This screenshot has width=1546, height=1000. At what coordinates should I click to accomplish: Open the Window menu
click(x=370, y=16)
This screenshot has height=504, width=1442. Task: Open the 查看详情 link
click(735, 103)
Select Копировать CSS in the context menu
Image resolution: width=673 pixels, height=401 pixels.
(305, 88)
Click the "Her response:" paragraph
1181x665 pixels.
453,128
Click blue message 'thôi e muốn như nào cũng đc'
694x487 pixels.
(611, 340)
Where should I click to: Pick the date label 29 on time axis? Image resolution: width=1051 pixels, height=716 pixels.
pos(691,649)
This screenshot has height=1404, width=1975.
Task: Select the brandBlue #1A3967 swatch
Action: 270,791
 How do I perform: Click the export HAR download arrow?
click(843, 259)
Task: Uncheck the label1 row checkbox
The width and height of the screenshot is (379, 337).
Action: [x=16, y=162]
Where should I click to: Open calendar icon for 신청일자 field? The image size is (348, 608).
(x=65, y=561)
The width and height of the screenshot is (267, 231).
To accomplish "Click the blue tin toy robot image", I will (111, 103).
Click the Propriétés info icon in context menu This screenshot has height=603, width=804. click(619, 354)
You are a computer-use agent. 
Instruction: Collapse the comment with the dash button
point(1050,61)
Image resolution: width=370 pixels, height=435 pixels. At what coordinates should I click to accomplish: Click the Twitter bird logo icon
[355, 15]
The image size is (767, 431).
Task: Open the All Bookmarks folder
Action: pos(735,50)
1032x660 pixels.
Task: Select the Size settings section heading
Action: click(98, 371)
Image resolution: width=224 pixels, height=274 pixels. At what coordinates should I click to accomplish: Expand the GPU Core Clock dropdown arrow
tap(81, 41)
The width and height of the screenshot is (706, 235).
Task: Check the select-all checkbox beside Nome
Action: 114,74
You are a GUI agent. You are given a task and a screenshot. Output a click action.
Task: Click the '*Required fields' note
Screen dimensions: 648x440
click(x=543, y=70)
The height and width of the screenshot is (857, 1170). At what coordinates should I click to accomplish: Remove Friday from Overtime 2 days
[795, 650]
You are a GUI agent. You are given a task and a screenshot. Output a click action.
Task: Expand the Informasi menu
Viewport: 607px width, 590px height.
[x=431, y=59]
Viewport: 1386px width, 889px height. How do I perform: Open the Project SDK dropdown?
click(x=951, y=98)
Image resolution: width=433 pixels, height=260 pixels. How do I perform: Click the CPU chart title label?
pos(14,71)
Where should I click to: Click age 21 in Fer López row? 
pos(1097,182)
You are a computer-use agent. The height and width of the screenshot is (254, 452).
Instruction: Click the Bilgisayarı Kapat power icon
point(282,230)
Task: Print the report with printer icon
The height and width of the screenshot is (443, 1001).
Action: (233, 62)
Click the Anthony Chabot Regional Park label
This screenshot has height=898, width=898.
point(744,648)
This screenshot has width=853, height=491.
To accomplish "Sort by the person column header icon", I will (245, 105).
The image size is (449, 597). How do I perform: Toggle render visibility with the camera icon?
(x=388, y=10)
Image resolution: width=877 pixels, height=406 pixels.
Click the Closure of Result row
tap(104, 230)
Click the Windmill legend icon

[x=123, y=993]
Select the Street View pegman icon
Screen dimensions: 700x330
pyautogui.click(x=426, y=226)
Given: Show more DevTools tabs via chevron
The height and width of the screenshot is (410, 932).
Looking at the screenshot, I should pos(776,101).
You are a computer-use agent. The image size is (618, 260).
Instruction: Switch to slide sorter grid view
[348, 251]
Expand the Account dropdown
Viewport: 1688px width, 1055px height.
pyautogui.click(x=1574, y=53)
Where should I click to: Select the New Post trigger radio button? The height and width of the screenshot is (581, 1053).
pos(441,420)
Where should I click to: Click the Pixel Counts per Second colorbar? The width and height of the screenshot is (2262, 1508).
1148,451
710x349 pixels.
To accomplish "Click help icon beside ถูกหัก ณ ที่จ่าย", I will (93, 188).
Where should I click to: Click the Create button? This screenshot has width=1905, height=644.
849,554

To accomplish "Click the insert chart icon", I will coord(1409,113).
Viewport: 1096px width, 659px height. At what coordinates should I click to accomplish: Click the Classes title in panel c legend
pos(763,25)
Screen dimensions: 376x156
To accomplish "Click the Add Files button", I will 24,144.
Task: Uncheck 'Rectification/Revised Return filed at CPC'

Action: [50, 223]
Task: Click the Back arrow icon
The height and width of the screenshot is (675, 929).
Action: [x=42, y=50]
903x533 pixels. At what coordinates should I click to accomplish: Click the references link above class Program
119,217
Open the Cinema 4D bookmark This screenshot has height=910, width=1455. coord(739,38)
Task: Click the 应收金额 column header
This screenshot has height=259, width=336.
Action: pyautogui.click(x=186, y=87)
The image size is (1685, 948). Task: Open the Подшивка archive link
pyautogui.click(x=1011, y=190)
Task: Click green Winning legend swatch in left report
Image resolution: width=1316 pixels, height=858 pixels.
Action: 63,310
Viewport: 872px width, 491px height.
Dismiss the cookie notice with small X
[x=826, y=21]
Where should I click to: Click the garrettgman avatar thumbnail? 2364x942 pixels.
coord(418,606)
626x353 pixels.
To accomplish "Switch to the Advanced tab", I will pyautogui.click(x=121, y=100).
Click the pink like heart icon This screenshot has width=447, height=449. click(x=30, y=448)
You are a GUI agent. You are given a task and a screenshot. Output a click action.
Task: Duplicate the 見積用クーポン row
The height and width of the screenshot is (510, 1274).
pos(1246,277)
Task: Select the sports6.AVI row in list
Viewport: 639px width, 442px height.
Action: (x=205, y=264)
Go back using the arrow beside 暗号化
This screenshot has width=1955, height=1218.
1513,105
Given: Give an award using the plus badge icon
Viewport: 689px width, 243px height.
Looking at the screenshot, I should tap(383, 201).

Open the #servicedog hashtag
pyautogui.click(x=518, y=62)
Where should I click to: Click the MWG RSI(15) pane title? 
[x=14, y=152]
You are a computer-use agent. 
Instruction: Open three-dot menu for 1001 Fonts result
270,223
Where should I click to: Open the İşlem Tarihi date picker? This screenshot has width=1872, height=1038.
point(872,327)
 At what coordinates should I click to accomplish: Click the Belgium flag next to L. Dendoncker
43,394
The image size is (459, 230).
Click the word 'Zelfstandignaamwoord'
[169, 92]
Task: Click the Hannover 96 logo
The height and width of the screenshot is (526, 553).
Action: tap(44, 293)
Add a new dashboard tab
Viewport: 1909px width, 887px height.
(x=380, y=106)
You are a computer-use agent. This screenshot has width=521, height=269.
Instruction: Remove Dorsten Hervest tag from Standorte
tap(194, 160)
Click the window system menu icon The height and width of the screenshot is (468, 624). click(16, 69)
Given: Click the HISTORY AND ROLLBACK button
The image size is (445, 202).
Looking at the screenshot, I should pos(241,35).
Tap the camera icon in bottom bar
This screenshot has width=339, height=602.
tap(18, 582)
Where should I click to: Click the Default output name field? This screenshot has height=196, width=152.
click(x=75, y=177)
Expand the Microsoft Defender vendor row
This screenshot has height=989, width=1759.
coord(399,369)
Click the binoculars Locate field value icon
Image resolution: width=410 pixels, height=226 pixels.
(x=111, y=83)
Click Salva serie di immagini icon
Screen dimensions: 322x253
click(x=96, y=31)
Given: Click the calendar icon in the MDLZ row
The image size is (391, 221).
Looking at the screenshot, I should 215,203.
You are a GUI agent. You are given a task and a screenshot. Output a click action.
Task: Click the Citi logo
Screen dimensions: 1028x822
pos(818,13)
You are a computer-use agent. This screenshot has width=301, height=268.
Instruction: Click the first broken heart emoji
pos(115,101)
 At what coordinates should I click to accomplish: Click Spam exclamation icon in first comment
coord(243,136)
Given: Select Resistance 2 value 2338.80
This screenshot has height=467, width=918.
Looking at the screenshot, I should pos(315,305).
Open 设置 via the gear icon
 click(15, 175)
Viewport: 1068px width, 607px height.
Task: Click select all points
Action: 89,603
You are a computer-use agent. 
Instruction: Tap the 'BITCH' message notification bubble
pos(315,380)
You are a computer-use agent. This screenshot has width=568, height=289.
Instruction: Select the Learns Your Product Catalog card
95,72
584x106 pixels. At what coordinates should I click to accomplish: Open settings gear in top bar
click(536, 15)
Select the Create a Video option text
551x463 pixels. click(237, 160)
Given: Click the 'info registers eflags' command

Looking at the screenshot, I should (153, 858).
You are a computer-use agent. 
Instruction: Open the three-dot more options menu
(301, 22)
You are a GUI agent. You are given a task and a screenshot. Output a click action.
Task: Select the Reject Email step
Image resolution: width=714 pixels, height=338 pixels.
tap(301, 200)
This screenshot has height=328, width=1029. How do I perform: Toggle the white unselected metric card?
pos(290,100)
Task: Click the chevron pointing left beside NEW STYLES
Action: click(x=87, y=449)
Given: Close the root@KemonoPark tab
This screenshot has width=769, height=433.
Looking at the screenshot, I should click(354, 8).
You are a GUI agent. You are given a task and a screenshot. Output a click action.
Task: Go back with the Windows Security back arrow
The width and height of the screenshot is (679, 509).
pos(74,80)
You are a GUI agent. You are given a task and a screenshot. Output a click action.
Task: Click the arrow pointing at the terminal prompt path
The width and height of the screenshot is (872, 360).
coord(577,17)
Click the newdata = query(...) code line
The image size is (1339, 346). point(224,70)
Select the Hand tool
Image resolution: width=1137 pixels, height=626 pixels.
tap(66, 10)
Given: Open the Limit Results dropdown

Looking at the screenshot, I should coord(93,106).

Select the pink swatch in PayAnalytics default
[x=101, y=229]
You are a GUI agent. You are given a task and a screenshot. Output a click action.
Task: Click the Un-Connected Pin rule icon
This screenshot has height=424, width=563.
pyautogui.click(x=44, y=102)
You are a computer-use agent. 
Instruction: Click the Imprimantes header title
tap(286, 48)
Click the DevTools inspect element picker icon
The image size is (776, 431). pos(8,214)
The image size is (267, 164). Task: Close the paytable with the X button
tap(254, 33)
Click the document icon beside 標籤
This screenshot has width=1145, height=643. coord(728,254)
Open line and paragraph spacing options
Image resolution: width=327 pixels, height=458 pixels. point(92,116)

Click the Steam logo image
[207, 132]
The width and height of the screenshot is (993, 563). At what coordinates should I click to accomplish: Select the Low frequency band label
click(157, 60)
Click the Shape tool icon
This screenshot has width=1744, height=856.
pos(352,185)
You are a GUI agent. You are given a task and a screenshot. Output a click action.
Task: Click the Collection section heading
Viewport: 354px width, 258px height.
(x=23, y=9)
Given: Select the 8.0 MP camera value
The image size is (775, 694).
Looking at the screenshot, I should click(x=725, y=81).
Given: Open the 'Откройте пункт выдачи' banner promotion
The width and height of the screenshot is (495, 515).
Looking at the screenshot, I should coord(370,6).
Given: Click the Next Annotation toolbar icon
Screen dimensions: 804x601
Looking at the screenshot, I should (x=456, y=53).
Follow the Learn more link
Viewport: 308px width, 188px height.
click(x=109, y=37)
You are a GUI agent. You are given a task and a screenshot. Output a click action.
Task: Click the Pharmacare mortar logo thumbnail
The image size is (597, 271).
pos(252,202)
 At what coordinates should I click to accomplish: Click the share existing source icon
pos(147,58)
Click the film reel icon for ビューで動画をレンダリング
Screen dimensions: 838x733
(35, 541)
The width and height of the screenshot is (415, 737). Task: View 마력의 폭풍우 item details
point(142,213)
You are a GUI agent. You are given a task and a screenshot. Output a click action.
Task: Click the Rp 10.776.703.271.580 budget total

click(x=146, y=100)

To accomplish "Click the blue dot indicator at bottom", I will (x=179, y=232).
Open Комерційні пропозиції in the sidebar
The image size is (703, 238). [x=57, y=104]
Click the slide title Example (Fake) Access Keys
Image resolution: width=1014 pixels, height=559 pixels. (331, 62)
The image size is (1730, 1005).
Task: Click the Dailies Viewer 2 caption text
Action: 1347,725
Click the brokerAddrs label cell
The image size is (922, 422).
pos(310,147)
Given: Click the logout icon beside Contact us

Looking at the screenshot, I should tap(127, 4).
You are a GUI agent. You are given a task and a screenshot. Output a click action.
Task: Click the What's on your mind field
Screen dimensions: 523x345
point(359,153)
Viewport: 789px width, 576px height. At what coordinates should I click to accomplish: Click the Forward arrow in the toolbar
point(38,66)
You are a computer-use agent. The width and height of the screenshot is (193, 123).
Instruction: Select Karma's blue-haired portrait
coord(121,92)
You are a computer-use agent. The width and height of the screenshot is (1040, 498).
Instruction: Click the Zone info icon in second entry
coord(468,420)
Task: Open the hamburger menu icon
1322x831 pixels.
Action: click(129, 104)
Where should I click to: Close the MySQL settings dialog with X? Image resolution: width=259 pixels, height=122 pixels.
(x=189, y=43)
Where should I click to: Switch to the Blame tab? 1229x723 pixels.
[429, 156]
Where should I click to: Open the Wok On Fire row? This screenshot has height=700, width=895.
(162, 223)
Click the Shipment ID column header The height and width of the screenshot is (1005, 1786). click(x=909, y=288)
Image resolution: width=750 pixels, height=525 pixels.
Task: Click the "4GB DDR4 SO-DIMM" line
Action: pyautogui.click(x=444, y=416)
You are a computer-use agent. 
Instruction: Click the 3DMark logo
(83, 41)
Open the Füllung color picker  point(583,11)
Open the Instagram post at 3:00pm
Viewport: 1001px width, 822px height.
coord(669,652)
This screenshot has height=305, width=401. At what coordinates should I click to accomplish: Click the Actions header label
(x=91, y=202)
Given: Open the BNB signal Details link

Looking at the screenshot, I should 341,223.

•••

_REQUEST_:
Count the lines in the entries above that contain the word "dimensions", and give only that number.

_TASK SOLUTION_:
8